= EXERCISE DETAILS =
Each line from the one containing "Image resolution: width=815" through the end of the entries below must be output exactly; no other line belongs.

= INPUT DATA =
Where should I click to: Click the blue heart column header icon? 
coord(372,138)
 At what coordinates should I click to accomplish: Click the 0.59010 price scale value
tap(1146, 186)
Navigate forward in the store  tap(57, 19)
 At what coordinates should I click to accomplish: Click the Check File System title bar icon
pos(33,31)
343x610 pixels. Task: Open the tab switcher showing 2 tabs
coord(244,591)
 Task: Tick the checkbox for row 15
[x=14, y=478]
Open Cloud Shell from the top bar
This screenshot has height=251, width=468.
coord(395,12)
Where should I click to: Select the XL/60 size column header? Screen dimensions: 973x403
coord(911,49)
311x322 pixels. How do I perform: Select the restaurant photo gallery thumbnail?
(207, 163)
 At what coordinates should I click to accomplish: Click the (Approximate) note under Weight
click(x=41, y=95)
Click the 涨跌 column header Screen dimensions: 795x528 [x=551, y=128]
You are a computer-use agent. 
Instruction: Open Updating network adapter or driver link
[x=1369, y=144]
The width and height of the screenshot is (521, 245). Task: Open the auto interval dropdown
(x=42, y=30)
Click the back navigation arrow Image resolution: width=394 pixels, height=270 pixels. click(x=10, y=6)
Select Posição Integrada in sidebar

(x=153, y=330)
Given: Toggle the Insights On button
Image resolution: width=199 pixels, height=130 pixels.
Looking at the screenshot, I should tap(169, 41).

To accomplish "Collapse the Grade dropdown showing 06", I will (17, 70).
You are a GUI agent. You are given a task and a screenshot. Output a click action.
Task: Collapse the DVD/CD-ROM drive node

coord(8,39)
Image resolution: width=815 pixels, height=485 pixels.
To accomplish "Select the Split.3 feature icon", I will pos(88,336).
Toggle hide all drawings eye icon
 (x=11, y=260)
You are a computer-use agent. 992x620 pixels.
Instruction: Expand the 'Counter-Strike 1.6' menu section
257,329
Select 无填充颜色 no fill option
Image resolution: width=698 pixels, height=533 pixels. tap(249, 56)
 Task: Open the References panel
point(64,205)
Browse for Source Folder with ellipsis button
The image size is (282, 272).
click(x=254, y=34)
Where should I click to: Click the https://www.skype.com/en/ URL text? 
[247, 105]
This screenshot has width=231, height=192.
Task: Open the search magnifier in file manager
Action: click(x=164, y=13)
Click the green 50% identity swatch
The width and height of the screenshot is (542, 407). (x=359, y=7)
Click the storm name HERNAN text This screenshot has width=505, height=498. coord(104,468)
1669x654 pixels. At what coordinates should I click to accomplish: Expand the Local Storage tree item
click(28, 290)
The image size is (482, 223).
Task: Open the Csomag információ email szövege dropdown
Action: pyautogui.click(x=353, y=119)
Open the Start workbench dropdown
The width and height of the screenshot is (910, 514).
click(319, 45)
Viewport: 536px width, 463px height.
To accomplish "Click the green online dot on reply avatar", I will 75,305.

= REPLY TO THE TASK =
Image resolution: width=815 pixels, height=485 pixels.
To accomplish "Select the Split.3 feature icon", I will pos(88,336).
Toggle hide all drawings eye icon
 (x=11, y=260)
You are a computer-use agent. 992x620 pixels.
Instruction: Expand the 'Counter-Strike 1.6' menu section
257,329
Select 无填充颜色 no fill option
Image resolution: width=698 pixels, height=533 pixels. tap(249, 56)
 Task: Open the References panel
point(64,205)
Browse for Source Folder with ellipsis button
The image size is (282, 272).
click(x=254, y=34)
Where should I click to: Click the https://www.skype.com/en/ URL text? 
[247, 105]
This screenshot has width=231, height=192.
Task: Open the search magnifier in file manager
Action: click(x=164, y=13)
Click the green 50% identity swatch
The width and height of the screenshot is (542, 407). (x=359, y=7)
Click the storm name HERNAN text This screenshot has width=505, height=498. coord(104,468)
1669x654 pixels. At what coordinates should I click to accomplish: Expand the Local Storage tree item
click(28, 290)
The image size is (482, 223).
Task: Open the Csomag információ email szövege dropdown
Action: pyautogui.click(x=353, y=119)
Open the Start workbench dropdown
The width and height of the screenshot is (910, 514).
click(319, 45)
Viewport: 536px width, 463px height.
To accomplish "Click the green online dot on reply avatar", I will 75,305.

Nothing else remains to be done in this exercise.